Le Royaume-Uni opère sous un régime national distinct, où Crypto.com combine l'enregistrement crypto de la FCA avec sa licence d'établissement de monnaie électronique. Les utilisateurs britanniques conservent l'accès à l'App et à la carte, bien que les règles du Royaume-Uni interdisent la vente de produits dérivés crypto aux consommateurs de détail sur toutes les plateformes, de sorte que les produits à leverage restent inaccessibles quelle que soit la plateforme d'échange.
À propos de Crypto.com
Crypto.com a été fondé en 2016 par Kris Marszalek et est passé d'une startup axée sur les paiements à l'une des plus grandes plateformes crypto au monde, englobant un exchange, une application de détail, le programme Visa Card, un marketplace NFT et la blockchain Cronos. Notre avis complet sur Crypto.com couvre en détail ses frais, ses produits et son historique de sécurité.
La marque est également parmi les plus visibles de l'industrie, détenant les droits de dénomination du Crypto.com Arena à Los Angeles et des parrainages en Formule 1 et à l'UFC. L'investissement de Citadel Securities ce mois-ci, qui a valorisé l'entreprise à 20 milliards de dollars, signale une poussée vers les titres tokenisés et les marchés institutionnels en plus de sa base de clients de détail.

Réflexions finales
La liste de restrictions de Crypto.com est en grande partie le prix de sa stratégie de licences.

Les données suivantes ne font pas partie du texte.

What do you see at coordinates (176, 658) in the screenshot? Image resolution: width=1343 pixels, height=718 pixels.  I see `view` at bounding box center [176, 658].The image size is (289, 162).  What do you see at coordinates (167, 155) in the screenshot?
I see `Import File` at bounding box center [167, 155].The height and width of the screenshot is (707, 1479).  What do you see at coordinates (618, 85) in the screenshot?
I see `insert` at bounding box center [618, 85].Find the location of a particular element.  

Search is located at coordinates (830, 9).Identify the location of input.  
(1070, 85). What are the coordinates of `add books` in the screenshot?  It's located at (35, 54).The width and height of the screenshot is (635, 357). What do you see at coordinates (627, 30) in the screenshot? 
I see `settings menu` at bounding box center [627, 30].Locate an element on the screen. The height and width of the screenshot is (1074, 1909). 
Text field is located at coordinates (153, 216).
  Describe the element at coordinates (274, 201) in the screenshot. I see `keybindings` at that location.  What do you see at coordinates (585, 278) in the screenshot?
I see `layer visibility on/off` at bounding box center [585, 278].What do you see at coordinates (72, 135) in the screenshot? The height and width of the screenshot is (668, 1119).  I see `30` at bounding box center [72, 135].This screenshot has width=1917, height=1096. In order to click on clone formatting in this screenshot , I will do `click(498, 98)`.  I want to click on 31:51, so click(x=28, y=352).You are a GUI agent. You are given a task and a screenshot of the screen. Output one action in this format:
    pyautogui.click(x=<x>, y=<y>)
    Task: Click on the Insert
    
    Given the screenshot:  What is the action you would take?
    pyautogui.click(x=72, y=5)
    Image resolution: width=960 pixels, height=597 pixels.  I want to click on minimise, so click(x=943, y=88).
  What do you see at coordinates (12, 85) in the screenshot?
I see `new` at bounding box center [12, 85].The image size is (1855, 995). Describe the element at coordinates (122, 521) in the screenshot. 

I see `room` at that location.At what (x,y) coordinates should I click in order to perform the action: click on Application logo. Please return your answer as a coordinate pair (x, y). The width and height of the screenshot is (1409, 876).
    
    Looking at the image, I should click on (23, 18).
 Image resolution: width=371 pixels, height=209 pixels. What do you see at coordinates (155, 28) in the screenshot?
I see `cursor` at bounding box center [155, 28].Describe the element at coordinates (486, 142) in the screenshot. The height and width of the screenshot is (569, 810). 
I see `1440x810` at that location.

L'entreprise bloque les États sanctionnés parce qu'elle y est contrainte, se retire des marchés à haut risque car leur examen est impraticable, et évite des endroits comme l'Indonésie et New York parce qu'elle ne dispose pas des autorisations locales spécifiques exigées par ces régulateurs.
Pour tous les autres, l'échange est simple. Les utilisateurs des plus de 90 pays pris en charge bénéficient d'une plateforme réglementée dans plus de juridictions majeures que presque tous ses rivaux, et toute personne se trouvant sur un marché bloqué est mieux servie par une alternative sous licence locale que d'essayer de contourner les restrictions.